Reunited with His Long-Lost Nurse
Page 7
> Only in those late-night dreams, which she’d pretended she didn’t really have, had she imagined the two of them ever being this close again.
‘Right,’ she managed hoarsely. ‘But even though The Island Clinic is renowned for its A-list patient base—from the NFL to Hollywood, and from Aruba to the USA—he also ensures locals have full use of the facilities if they need it.’
‘I thought the clinic was known as a place for the elite, where they could be assured of utter discretion as they benefited from the absolute gold standard of medical care, with the best medical professionals?’
‘It is,’ she confirmed. Could he hear her heart thundering on her chest wall? To her, the sound was almost deafening. ‘It’s a place where A-listers like Violet Silnag-Wells come, whose daughter, Lucy, is your new patient and who needs a full atrial arch reconstruction. But Nate also uses the helicopter pad to fly locals here if St Vic’s can’t meet their needs. He really cares about patients in both the clinic, and St Vic’s Hospital. Every single one of them matters to him and I knew that was something you, of all people, would understand.’
Liam jerked back. She actually saw the minute movement as he moved away from her. As though he hadn’t been expecting her to say anything like that. To compliment him.
Instinctively, Talia pressed home whatever advantage she might have.
‘It was no wonder Nate practically bit my arm off after I told him about Duke’s rising star, Heart Whisperer. But for the record, Liam. I’m not on the trial team. I never was. So this couldn’t possibly have been about you and me working together again.
‘It only later occurred to me that if you came here, we might end up face to face,’ she choked out. At least, that was the story she was sticking to. Even in her own mind. ‘Which is why I asked for a month-long transfer. I thought that if I was at the hospital, it would be better all round.’
For one long moment neither of them spoke. And then, abruptly, Liam took a step backwards. And even though there was no reason on earth for that to make her feel it like a loss, Talia felt bereft.
‘Fine,’ he ground out, his tone a mixture of irritation, displeasure and something else she couldn’t put her finger on. ‘That’s a solution I can live with.’
Then, before she could even formulate the words for any kind of response, he was gone. His shoes echoed down the corridor, haunting her long after he’d disappeared from view.
* * *
What the hell was the matter with him? Liam berated himself furiously as he stalked through the indecently opulent corridors of The Island Clinic. This was his penance for searching her out. Yet what choice had he had? He’d been drawn to seek her out the moment Nate had confirmed that Talia had been the one to recommend him.
Fury, and something else he didn’t care to identify, pounded inside him. It thumped along every inch of his skin, bubbling and exploding in his veins, and making him...feel things that he had precisely zero interest in feeling. As though he had no control whatsoever of his own body.
He, who prided himself on never letting anything, anyone, rile him. Ever.
Yet if he hadn’t walked out of that room at that moment, he feared he wouldn’t have been able to stop himself from hauling Talia into his arms and taking that one last truth that existed between them to use it to show her up for the liar that she was.

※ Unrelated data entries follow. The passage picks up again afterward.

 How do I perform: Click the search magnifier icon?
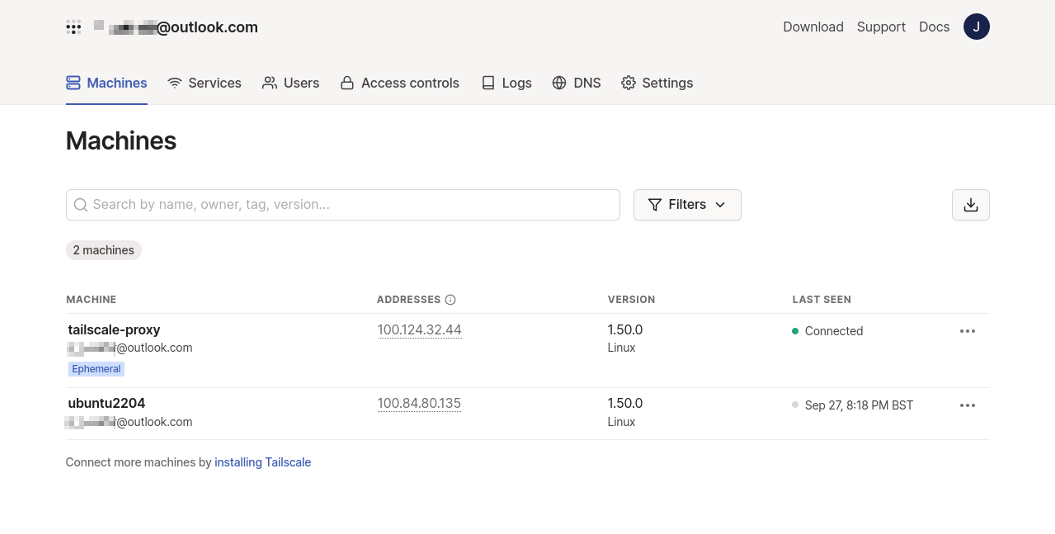click(81, 205)
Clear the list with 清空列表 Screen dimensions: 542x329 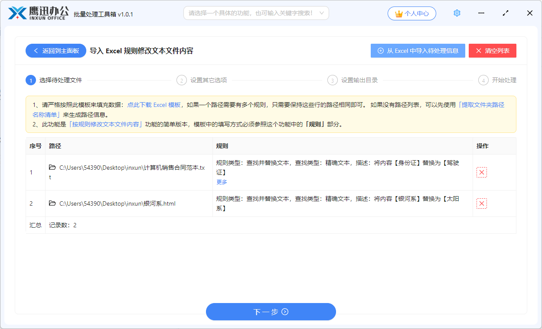492,51
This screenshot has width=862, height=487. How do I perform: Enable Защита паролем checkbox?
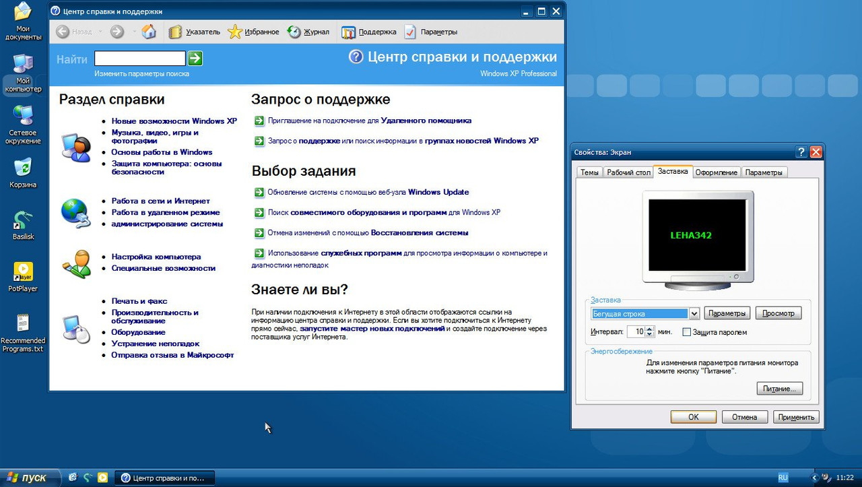coord(687,332)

Because whatever other tales and falsehoods had ever fallen from her mouth—including the lie that she hadn’t even realised he was coming to St Victoria—there was one area in which she had never been able to deceive him.
That attraction which had always fizzed and arced between them was no fabrication. It never had been. Perhaps it was the only real thing the two of them had ever shared, but that didn’t make it any less effective.
He’d read it in every line of that sensual body of hers. Every shallow breath. Every darkened regard. Whatever else she might want to pretend, she couldn’t fake disinterest in him.
And what perturbed Liam the most...was that neither could he.
He could tell himself that he was shocked at seeing Talia again. He could claim that it was seething rage that drummed through his body. But, deep down, he knew it was something far more potent than anger.
It was desire. And it galled him beyond all measure to have to admit it.
He wanted her just as he had always wanted her; from the very first moment he’d laid eyes on her with her bubbling laughter and killer body. Sex—incredible sex—had never been one of their failings. Quite the opposite, in fact. The sex had always been intense. Exceptional.
Then on top of that his attraction to her had swollen tenfold when he’d seen how focussed and skilled she was in the operating room.
The whole package.
But there were some things more intimate than sex even. And if he’d ever stood a chance of opening up to any woman on a more intimate level he’d considered that maybe it would have been with Talia.
Instead, she’d left. Without a word.
Which was all the more reason why he had to stay cool and detached. He had to. Because if he didn’t—if he’d stayed in that room with her just now—he was terribly doubtful that he could have controlled that...thing from heating up between them all over again. Drawing him in. And he wouldn’t have realised until it was too late and the flames were licking around him—like the fable of the boiling frog.
And Liam decided that he had no intention of being like any such member of the amphibian family.
He, who was renowned for his cool head and soothing composure under even the most stressful emergencies.